The Biggest Mistakes Franchisors Make with Validation
The Biggest Mistakes Franchisors Make with Validation

Franchisors typically don’t evaluate validation the same way they evaluate franchise sales budgets – but they should.

There are several silver bullets to franchise sales – but each must be fired together to accelerate your growth.

A great brand is vital, obviously, as is your development website (read more about franchise development websites here). Above both of those, and ultimately the most important piece of a candidate’s decision-making process, is validation.
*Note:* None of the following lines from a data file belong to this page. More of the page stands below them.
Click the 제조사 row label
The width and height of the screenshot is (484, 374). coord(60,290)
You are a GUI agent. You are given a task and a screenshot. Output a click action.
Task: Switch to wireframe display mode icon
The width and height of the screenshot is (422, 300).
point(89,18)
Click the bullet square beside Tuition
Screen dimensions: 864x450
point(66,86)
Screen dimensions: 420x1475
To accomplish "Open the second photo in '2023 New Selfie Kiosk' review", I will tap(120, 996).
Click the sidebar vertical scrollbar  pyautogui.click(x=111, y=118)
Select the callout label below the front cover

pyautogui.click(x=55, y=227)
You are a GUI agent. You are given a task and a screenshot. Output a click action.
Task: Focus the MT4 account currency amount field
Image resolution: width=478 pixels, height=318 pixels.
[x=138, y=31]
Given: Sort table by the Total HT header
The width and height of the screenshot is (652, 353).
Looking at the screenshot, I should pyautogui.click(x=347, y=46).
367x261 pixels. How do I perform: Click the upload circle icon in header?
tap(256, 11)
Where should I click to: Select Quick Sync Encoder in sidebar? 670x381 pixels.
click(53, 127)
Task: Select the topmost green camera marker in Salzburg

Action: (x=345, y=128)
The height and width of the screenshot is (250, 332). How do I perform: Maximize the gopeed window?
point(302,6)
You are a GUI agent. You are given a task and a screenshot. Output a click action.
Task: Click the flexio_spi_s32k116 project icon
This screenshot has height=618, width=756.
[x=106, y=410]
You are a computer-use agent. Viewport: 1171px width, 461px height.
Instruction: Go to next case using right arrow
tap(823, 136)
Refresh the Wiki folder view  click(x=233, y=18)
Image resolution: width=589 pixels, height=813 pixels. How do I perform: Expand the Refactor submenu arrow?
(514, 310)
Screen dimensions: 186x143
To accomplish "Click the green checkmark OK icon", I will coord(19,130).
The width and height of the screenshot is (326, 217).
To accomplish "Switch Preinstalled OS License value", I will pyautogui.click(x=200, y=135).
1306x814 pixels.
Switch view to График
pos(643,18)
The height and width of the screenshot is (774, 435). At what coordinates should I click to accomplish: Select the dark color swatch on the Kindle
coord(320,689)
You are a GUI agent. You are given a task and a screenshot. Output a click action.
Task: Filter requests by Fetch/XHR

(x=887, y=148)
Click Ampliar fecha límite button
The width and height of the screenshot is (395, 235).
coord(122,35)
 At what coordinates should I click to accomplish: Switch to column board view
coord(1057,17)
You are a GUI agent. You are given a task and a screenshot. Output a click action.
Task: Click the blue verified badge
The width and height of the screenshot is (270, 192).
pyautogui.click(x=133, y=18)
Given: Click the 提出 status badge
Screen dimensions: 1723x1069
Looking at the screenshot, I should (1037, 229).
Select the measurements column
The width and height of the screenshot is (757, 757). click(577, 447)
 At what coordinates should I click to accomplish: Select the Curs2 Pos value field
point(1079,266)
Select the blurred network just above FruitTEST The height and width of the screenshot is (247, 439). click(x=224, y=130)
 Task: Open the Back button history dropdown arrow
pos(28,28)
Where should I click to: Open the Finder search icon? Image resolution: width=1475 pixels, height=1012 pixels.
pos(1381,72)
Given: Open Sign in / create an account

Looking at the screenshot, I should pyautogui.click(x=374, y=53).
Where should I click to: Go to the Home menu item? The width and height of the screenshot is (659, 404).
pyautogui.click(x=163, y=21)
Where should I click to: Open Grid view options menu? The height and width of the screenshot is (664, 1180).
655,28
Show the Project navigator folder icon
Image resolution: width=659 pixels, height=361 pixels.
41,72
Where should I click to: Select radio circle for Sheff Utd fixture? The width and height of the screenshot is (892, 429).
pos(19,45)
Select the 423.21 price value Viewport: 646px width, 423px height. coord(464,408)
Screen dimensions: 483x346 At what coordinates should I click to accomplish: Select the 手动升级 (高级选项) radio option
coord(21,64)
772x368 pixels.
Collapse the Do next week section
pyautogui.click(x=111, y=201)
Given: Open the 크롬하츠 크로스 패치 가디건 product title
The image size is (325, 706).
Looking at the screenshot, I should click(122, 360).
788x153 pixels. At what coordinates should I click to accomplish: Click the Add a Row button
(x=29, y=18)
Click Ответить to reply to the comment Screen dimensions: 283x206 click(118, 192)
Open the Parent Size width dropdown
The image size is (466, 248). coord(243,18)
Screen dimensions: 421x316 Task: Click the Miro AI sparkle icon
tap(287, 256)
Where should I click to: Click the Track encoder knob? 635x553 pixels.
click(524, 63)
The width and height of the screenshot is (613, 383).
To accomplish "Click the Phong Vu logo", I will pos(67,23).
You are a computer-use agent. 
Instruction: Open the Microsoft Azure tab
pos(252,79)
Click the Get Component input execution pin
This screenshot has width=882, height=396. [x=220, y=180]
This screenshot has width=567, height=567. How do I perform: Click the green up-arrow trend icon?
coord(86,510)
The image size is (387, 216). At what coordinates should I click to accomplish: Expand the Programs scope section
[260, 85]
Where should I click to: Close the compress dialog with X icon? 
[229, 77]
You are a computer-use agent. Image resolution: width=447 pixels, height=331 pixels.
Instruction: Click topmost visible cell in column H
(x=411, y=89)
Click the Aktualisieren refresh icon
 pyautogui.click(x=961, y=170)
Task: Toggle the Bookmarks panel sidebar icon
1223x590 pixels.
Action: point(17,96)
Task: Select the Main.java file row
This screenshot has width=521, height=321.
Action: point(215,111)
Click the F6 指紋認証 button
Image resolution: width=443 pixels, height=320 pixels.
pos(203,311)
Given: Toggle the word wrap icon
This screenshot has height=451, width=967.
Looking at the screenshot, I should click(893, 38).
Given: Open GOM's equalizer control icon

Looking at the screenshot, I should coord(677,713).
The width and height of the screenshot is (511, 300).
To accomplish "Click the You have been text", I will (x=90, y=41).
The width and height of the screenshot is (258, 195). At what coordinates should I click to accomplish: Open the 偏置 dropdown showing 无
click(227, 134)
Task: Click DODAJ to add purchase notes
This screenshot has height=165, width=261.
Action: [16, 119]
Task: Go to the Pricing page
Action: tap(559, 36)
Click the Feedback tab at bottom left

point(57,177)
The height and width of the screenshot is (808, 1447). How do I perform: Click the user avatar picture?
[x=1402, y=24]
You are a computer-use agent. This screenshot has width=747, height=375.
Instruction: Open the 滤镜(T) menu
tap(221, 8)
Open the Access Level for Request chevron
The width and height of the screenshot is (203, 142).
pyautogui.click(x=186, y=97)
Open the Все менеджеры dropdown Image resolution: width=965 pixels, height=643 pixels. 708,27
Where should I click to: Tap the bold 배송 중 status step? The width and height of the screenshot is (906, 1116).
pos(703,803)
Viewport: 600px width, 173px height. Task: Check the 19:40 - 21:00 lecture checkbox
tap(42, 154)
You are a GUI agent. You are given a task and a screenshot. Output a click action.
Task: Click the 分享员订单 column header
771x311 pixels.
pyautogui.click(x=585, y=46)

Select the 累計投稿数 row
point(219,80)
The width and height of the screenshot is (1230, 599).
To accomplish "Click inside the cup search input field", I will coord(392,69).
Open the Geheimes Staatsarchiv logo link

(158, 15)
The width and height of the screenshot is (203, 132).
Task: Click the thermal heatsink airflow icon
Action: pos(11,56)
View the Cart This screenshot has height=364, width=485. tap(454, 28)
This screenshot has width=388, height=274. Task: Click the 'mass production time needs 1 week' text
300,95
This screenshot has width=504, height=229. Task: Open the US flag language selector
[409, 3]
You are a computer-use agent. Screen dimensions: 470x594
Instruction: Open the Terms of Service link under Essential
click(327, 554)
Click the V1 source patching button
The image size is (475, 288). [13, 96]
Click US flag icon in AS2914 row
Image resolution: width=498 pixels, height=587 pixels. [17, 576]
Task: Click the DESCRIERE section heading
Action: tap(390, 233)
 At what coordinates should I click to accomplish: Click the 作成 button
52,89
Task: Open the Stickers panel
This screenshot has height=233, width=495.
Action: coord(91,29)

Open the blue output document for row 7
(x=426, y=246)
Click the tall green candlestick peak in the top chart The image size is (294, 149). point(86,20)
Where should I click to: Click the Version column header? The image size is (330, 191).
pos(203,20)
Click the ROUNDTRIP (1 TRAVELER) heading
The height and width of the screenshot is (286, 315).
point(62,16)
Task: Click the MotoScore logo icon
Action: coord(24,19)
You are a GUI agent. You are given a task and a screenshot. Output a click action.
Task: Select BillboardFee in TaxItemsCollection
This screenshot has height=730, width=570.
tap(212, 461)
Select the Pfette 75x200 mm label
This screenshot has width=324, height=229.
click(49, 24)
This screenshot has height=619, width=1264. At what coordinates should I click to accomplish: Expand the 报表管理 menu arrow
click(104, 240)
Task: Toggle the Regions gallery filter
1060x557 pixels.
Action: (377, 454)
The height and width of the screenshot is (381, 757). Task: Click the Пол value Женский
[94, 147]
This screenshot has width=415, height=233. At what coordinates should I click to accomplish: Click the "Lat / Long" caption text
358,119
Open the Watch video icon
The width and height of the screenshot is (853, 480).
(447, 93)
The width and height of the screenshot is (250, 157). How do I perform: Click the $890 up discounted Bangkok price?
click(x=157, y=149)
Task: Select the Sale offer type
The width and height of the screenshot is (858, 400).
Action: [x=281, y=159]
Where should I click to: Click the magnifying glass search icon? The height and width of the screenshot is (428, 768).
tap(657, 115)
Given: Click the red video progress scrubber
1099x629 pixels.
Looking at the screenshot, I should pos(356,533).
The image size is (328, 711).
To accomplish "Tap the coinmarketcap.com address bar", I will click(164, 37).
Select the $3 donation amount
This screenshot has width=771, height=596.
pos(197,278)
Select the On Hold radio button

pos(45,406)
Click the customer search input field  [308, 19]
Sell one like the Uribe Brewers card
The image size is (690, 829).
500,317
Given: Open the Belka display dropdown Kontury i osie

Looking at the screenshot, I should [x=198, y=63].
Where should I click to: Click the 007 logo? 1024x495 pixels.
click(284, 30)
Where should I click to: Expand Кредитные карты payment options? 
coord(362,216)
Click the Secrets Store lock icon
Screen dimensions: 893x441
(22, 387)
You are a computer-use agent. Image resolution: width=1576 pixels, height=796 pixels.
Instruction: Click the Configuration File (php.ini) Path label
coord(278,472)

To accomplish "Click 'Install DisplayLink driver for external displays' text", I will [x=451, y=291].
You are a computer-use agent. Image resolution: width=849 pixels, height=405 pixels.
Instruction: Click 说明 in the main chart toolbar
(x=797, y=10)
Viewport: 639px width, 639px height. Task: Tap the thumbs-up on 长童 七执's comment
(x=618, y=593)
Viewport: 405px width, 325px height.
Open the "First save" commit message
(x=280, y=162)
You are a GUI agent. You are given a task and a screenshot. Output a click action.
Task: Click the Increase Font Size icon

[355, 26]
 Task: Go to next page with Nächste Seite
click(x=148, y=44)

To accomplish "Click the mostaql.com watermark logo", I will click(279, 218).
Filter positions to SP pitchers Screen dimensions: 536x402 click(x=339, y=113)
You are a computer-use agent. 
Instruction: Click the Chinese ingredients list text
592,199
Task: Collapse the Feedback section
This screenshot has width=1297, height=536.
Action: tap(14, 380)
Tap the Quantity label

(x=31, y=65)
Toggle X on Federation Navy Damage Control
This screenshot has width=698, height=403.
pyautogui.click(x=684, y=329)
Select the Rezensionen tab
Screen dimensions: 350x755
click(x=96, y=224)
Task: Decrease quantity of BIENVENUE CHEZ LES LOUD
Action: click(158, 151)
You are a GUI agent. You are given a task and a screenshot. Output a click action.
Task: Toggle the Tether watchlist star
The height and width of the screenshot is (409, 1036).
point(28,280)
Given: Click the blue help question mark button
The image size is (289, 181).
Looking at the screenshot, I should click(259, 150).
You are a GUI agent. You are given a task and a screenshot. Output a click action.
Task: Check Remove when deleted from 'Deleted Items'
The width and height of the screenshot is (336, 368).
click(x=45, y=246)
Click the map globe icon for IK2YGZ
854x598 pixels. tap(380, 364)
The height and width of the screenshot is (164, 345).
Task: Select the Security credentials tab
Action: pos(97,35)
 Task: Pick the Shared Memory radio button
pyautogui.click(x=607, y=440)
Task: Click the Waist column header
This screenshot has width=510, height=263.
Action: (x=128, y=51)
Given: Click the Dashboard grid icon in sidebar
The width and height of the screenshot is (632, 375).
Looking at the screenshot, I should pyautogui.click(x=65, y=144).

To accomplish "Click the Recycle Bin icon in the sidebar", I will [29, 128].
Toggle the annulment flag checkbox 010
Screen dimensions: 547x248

Recently, as I find myself doing often, I was talking with 1851’s Chief Development Strategist Sean Fitzgerald about validation and its importance. We agreed that unfortunately, franchisors typically don’t evaluate validation the same way they evaluate franchise sales budgets – but they should. Here’s our take on the five biggest mistakes franchisors make with validation, and consequently, franchise sales:

  1. Franchisors think their system’s validation is much better than it actually is. In franchise due diligence, candidates will rarely rat out your franchisees as bad validators. Rather, they will fall out of the sales process quietly or without a great reason. If candidates are dropping out around the time of validation, there may be another reason – your franchisees. Make sure you are doing regular temperature checks with your current system to better understand their challenges and concerns so that you can proactively address them in the sales process. Being proactive allows you to prepare an alternative view to that of what your franchisees may present.
  2. Some current franchisees wait until validation to complain. They feel that the candidates are the only ones who will listen to them and gladly take their shoulder so they can pour out their problems. Don’t assume franchisees are not complaining. A small complaint of a franchisee can still be a big complaint to a candidate.
  3. A tepid franchisee response is not good validation, either. If someone asks for advice when buying a car and turns to a friend who drives it and asks if they like it and that friend’s response is, “Well, it gets me where I want to go,” the lack of enthusiasm won’t motivate that person to buy. If the friend says, “The car is so awesome,” then, that person will be more motivated to buy. A lack of excitement from your franchisees can harm your system. Keep them excited.
  4. Franchisors don’t see validation as a temperature check on the likelihood of current franchisees expanding within their system, but they should. If your franchisees aren’t growing, they are not helping to sell candidates. Together, this can create a stall.
  5. When performing due diligence, candidates won’t just talk with your best franchisees. They will also look to contact the closest franchise to the location they want to purchase. If you are trying to grow an area with bad franchisees, good luck. Bad validation in a market area makes it 10 times harder to sell in that area. Make sure you work on franchisee happiness within your key growth markets.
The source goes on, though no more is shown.